Окончание работ над памятником Юлию II

Чувство облегчения, охватившее Микельанджело, когда он окончил «Страшный суд» и разобрал леса, загораживавшие алтарную стену капеллы, имело два источника. Прежде всего, конечно, завершение огромного многолетнего труда, а потом сознание, что, наконец, он сможет отдаться целиком работе над памятником папе Юлию и развязаться с этим кошмаром почти всей его жизни. Но не тут-то было. Пока он дописывал последние фигуры «Страшного суда», папский архитектор Антонио да Сан Галло достраивал новую капеллу в Ватикане, которая в честь Павла получила название Паолинской капеллы. Папа давно решил про себя, что расписывать ее стены будет Микельанджело. И не только решил, а, по-видимому, уже вел, и довольно успешно, переговоры с герцогом Урбинским с целью добиться для Микельанджело новой отсрочки. Поэтому, пока бедный художник, получив папское приказание о росписи новой капеллы, в отчаянии бушевал больше, чем когда бы то ни было, письмо от герцога Урбинского, датированное 6 марта 1542 года, сообщало ему, что герцог готов удовлетвориться, если памятник будет иметь три статуи, сделанные самим Микельанджело, включая «Моисея». Всю остальную работу он соглашался поручить другим художникам.

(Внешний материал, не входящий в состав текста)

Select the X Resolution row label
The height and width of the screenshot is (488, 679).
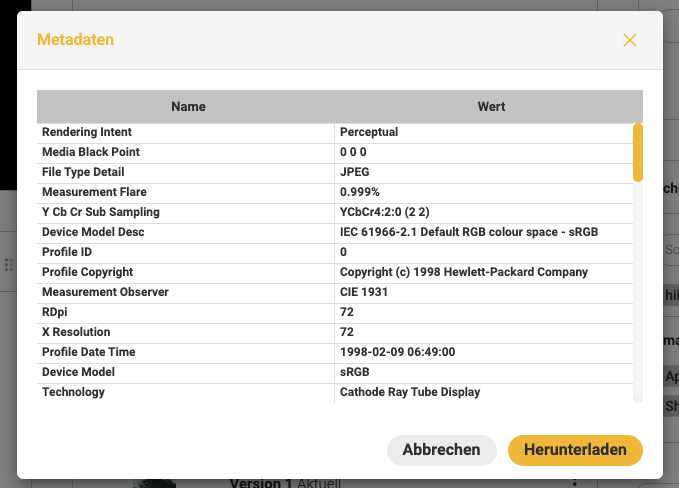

Микельанджело не было предоставлено никакого выбора. Он должен был и на этот раз подчиниться. У него в мастерской стояли три вполне готовые статуи: «Моисей» и два «Пленника», те, которые теперь в Лувре. Но «Пленники» были изваяны для памятника более крупного масштаба и к новым, окончательно установленным размерам памятника не подходили. Чтобы выполнить свои обязательства, Микельанджело начал две другие статуи: «Рахиль, Жизнь созерцательную», и «Лию, Жизнь деятельную». Они были уже сильно подвинуты. Но заказ на роспись Паолины, как казалось Микельанджело, должен был помешать ему их закончить. Поэтому он обратился к папе с просьбой уговорить герцога удовлетвориться одним только «Моисеем», а остальные пять фигур сделает, или закончит Рафаэлло да Монтелупо, который уже работал над «Мадонной», «Пророком» и «Сивиллой». На все вытекающие из этих изменений денежные обязательства — они составляли 1400 дукатов — Микельанджело с готовностью соглашался. В этом смысле и был подписан 20 августа 1542 года последний договор с наследниками папы Юлия: Микельанджело сдает «Моисея», Монтелупо пять статуй, а Джованни Маркезе и Франческо да Урбино, подмастерья Микельанджело, берут на себя архитектурную и орнаментальную часть. Правда, потом оказалось, что в припадке злости и отчаяния Микельанджело преуменьшил свои силы. «Лию» и «Рахиль» не пришлось передавать Монтелупо: он закончил их сам; даже папа не нашел в себе силы лишить его этой последней маленькой радости.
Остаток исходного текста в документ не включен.